Wednesday, 2 December 2009

Journalism: Is the career ladder broken?

Peter Preston reviewing Harold Evans' autobiography 'My Paper Chase' in the British Journalism Review makes the point that the former Sunday Times editor rose through the ranks of weekly newspapers, joined the Manchester Evening News and edited the Northern Echo in Darlington before conquering Fleet Street.
He notes that on his way up Evans spotted other talented journalists like Eric Marsden, his 19-year-old mentor on a weekly paper in Ashton, who became the Sunday Times' correspondent in Kenya and Israel.
Preston writes: "Harry didn't build his Sunday Times from a standing start. He bought 21 years of contacts and experiences in his address book when he arrived (at just 36).
"So much of that world has, indeed, vanished today. Journalism has turned into just another graduate occupation.

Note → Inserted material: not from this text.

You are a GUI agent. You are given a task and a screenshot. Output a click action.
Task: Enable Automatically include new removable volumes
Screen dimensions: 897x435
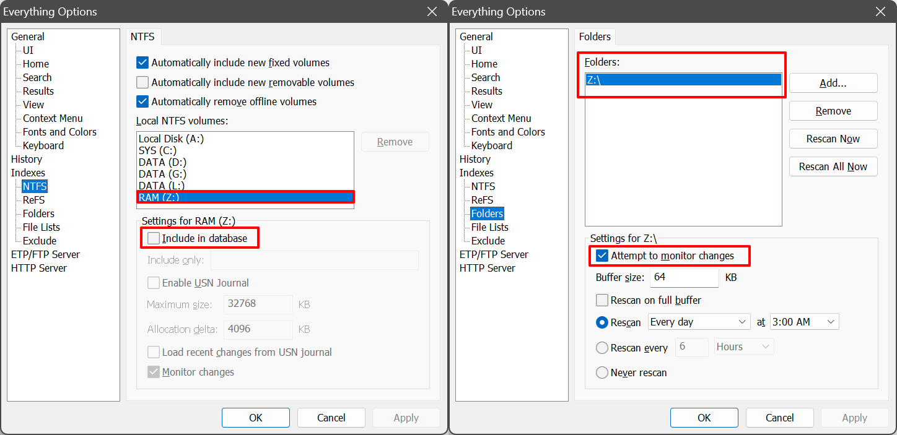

If you're bright, with a scintillating degree in economics, say, then you won't fancy Ashton, Darlington or what little is left in Manchester.
"You may throw in a graduate year at City, Cardiff, Sheffield and the rest - but essentially you've chosen a fast-track job. The underpaid, under-regarded toilers on local weeklies and dailies are stuck on another track, and you barely ever meet them. The ladder is broken."

1 comment:

Regional Press Old-Hand said...

Hmm...the Guardian has not exactly been a conspicuous recruiter of regional press talent under its last two editors, has it?